We have always tried to make as many decisions as possible using data and science. It is also really important to make practical decisions based on what you can reasonably manage. The main problem with many of the air quality solutions out there is that you cannot manage their effectiveness without data.
To start the conversation let’s begin with the three most common solutions out there.
Air purifiers are often placed inside of space to purify the air. But how much surface area do they actually cover? How effective are they?
The biggest issue about these free standing units is that they work by running localized air through a HEPA filter. That is great if you are sitting right next to the device. However, a clogged HEPA filter or running fan at less than optimal modes could be problematic. The devices are most effectively placed next to a window for taking pollen out the air for those with seasonal allergies. They have never proven to be that effective during cold and flu season.

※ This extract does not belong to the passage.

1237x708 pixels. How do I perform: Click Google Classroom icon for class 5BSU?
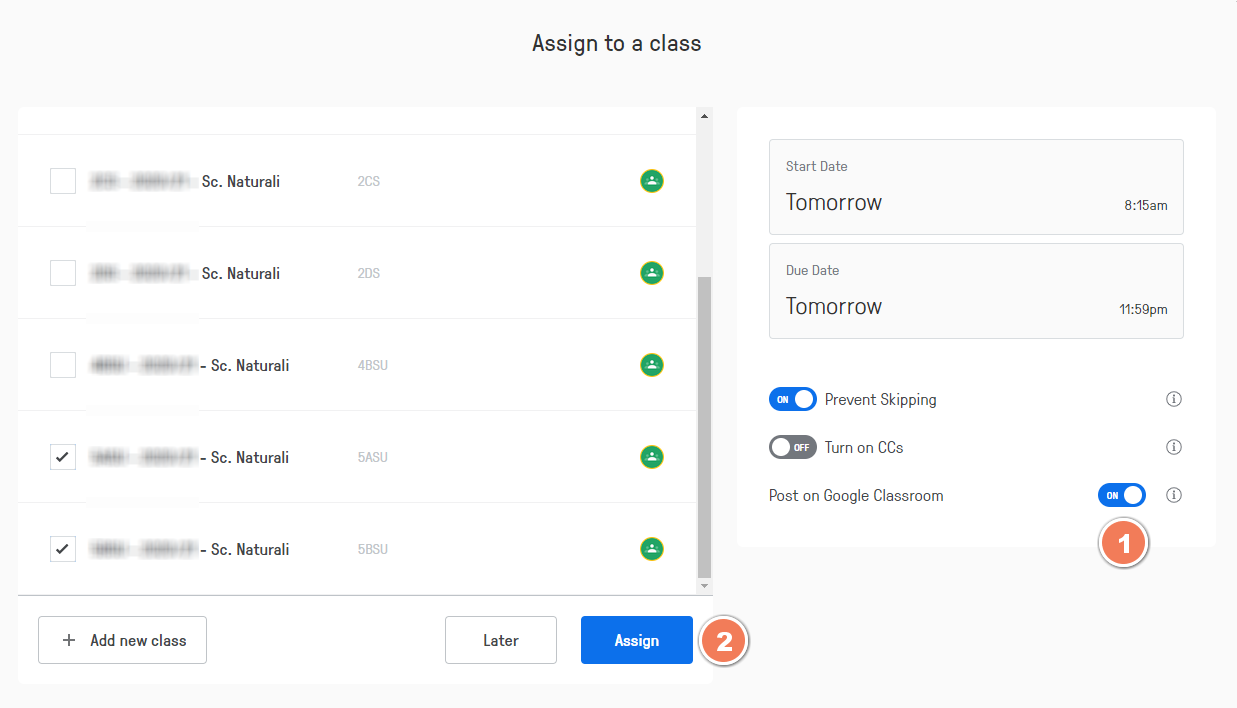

The fact/ugly truth is that UV light is both lethal to germs and people. UV systems are often placed inside of a ventilation duct in hospitals where no one is actually breathing! On the other hand, these systems are actually meant to be placed in a duct to filter the air. Since you do not want anything getting into a room with someone (patient) whose immune system is severely compromised.
The challenge is that they are often placed after a well maintained HEPA filter in the duct. This allows for large particles to be trapped by the filter and the UV light to kill anything else in the duct. All of this is of course for not someone with germs walking into the room. That is why, hospitals have strict protocols for people entering these types of rooms. Unless your school or office has these same protocols, UV in a duct or running through a filter is not likely to help you all that much.
Most sneezes and coughs result in localized spread inside the breathing space meaning that induct solutions for decontamination are not that effective.
Contact with UV light can lead to burns and melanoma. It is also very dangerous to your eyes, and certainly not appropriate for the faint of heart.
Disinfecting foggers are a moment in time solution which are also very complex to use. They use chemicals that are difficult to mix and use and if used incorrectly, can do more harm than good. Although foggers are most effective in small confined locations like an airplane cabin, they are less effective in large spaces.
There is not a great deal of scientific evidence that they are effective in combating COVID or the seasonal colds and flus.
The best solutions are those that move a lot of air. One professor of engineering stated “Once the virus escapes into the air inside a building, you have two options: Bring in fresh air from outside, or remove the virus from the air inside the building.” Everything else will have questionable results.
The only way to know if a plan is effective is to measure air quality before and after. Whether you want to work with an air quality consultant who will do spot check or do real time monitoring, you need to measure your air before making expensive device solution decisions.
You cannot manage what you do not measure.